TASK INPUT:
■ ■ ■ ■ ■ ■ ■
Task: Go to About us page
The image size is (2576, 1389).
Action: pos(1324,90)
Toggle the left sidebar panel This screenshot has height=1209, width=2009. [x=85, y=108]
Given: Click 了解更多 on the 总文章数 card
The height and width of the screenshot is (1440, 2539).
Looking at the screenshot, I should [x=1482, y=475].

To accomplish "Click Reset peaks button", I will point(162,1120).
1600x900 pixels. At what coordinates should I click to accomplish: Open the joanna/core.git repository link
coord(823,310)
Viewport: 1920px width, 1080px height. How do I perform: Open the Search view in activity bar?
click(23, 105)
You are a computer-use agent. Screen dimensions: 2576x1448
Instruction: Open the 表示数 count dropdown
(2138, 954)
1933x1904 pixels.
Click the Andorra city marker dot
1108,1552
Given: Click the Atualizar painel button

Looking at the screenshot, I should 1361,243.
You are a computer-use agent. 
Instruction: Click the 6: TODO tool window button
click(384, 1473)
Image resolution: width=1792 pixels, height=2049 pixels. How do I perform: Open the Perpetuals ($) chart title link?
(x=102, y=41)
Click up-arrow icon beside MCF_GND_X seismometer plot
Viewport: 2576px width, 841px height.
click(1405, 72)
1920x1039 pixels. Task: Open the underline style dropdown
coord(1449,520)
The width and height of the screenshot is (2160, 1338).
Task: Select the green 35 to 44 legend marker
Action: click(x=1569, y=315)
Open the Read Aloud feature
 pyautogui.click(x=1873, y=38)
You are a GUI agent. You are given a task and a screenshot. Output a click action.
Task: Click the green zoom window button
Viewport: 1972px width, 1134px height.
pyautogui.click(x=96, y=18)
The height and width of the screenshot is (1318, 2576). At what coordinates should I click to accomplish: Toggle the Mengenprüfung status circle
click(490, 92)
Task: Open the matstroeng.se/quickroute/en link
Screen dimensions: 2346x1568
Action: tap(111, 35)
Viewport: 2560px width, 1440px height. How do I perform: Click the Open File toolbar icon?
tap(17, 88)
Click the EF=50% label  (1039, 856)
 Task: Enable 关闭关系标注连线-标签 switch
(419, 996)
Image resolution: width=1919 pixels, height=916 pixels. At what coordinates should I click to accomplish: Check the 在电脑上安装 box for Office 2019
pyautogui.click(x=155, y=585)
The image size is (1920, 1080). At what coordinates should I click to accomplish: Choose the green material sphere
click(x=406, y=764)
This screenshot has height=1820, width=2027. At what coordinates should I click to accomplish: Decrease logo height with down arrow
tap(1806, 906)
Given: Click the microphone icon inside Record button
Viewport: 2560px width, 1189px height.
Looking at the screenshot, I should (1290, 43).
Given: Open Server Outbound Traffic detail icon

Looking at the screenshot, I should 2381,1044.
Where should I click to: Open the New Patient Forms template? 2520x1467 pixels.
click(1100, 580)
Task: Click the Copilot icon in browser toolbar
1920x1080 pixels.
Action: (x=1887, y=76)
■ ■ ■ ■ ■ ■ ■
REQUIRED ACTION: Set down the listing above exactly, line for line.

PROBLEM SOLUTION:
Task: Go to About us page
The image size is (2576, 1389).
Action: pos(1324,90)
Toggle the left sidebar panel This screenshot has height=1209, width=2009. [x=85, y=108]
Given: Click 了解更多 on the 总文章数 card
The height and width of the screenshot is (1440, 2539).
Looking at the screenshot, I should [x=1482, y=475].

To accomplish "Click Reset peaks button", I will point(162,1120).
1600x900 pixels. At what coordinates should I click to accomplish: Open the joanna/core.git repository link
coord(823,310)
Viewport: 1920px width, 1080px height. How do I perform: Open the Search view in activity bar?
click(23, 105)
You are a computer-use agent. Screen dimensions: 2576x1448
Instruction: Open the 表示数 count dropdown
(2138, 954)
1933x1904 pixels.
Click the Andorra city marker dot
1108,1552
Given: Click the Atualizar painel button

Looking at the screenshot, I should 1361,243.
You are a computer-use agent. 
Instruction: Click the 6: TODO tool window button
click(384, 1473)
Image resolution: width=1792 pixels, height=2049 pixels. How do I perform: Open the Perpetuals ($) chart title link?
(x=102, y=41)
Click up-arrow icon beside MCF_GND_X seismometer plot
Viewport: 2576px width, 841px height.
click(1405, 72)
1920x1039 pixels. Task: Open the underline style dropdown
coord(1449,520)
The width and height of the screenshot is (2160, 1338).
Task: Select the green 35 to 44 legend marker
Action: click(x=1569, y=315)
Open the Read Aloud feature
 pyautogui.click(x=1873, y=38)
You are a GUI agent. You are given a task and a screenshot. Output a click action.
Task: Click the green zoom window button
Viewport: 1972px width, 1134px height.
pyautogui.click(x=96, y=18)
The height and width of the screenshot is (1318, 2576). At what coordinates should I click to accomplish: Toggle the Mengenprüfung status circle
click(490, 92)
Task: Open the matstroeng.se/quickroute/en link
Screen dimensions: 2346x1568
Action: tap(111, 35)
Viewport: 2560px width, 1440px height. How do I perform: Click the Open File toolbar icon?
tap(17, 88)
Click the EF=50% label  (1039, 856)
 Task: Enable 关闭关系标注连线-标签 switch
(419, 996)
Image resolution: width=1919 pixels, height=916 pixels. At what coordinates should I click to accomplish: Check the 在电脑上安装 box for Office 2019
pyautogui.click(x=155, y=585)
The image size is (1920, 1080). At what coordinates should I click to accomplish: Choose the green material sphere
click(x=406, y=764)
This screenshot has height=1820, width=2027. At what coordinates should I click to accomplish: Decrease logo height with down arrow
tap(1806, 906)
Given: Click the microphone icon inside Record button
Viewport: 2560px width, 1189px height.
Looking at the screenshot, I should (1290, 43).
Given: Open Server Outbound Traffic detail icon

Looking at the screenshot, I should 2381,1044.
Where should I click to: Open the New Patient Forms template? 2520x1467 pixels.
click(1100, 580)
Task: Click the Copilot icon in browser toolbar
1920x1080 pixels.
Action: (x=1887, y=76)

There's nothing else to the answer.